▸ **Requirement**:
Please copy the lines below exactly, from the first one through the line showing "Task: Select the 学校器材查询 submenu item".

▸ **Source records**:
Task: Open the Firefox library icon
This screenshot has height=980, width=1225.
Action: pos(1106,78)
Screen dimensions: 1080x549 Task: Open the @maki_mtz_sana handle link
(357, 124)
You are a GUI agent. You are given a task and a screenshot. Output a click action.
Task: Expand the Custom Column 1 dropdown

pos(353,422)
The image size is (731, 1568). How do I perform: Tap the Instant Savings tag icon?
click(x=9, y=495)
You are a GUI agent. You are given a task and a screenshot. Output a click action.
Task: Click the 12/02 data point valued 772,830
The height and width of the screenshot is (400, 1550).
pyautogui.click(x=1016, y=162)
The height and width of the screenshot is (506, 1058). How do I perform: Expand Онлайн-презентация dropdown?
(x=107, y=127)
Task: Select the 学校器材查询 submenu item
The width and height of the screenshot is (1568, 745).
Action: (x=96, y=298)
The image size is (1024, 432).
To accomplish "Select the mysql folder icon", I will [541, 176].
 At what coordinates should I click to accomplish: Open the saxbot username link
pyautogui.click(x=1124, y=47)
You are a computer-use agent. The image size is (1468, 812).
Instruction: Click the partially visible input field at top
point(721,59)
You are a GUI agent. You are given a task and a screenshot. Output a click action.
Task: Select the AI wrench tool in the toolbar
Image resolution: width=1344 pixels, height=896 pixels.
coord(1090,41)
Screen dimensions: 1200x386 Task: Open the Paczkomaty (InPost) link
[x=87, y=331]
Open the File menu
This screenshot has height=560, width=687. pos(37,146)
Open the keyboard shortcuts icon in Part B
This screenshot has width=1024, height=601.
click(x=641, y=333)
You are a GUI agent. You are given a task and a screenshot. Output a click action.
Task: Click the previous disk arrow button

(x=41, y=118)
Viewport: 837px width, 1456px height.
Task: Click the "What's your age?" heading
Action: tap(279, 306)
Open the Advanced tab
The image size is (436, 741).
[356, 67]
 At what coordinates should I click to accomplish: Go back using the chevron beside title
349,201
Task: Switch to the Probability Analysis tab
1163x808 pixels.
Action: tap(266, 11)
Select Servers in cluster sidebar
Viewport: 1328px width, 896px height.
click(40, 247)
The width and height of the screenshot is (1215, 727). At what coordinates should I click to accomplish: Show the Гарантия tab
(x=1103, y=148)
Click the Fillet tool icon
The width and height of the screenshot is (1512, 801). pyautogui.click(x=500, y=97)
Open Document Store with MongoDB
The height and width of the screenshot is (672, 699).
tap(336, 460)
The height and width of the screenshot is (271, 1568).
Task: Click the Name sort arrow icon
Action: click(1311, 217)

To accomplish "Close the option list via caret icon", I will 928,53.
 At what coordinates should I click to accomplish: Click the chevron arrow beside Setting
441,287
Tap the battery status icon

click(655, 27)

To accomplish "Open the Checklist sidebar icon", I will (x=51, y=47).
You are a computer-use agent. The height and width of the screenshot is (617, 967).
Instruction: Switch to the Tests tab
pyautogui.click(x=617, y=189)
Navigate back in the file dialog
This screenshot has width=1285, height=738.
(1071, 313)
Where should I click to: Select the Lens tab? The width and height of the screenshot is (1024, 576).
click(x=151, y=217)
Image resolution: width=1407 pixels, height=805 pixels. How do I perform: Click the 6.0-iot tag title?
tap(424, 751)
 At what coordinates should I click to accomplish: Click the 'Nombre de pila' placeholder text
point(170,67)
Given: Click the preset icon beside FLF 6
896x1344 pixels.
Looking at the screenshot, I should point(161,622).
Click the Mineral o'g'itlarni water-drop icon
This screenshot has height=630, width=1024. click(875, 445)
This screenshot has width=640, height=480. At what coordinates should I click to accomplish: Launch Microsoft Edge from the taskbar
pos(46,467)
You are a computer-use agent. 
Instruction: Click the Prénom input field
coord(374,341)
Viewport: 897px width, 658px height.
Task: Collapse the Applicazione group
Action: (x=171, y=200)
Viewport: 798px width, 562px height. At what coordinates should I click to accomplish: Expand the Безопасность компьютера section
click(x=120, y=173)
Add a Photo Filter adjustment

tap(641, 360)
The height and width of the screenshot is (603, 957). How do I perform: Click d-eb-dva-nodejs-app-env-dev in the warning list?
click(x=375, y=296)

▸ **Task solution**:
Task: Open the Firefox library icon
This screenshot has height=980, width=1225.
Action: pos(1106,78)
Screen dimensions: 1080x549 Task: Open the @maki_mtz_sana handle link
(357, 124)
You are a GUI agent. You are given a task and a screenshot. Output a click action.
Task: Expand the Custom Column 1 dropdown

pos(353,422)
The image size is (731, 1568). How do I perform: Tap the Instant Savings tag icon?
click(x=9, y=495)
You are a GUI agent. You are given a task and a screenshot. Output a click action.
Task: Click the 12/02 data point valued 772,830
The height and width of the screenshot is (400, 1550).
pyautogui.click(x=1016, y=162)
The height and width of the screenshot is (506, 1058). How do I perform: Expand Онлайн-презентация dropdown?
(x=107, y=127)
Task: Select the 学校器材查询 submenu item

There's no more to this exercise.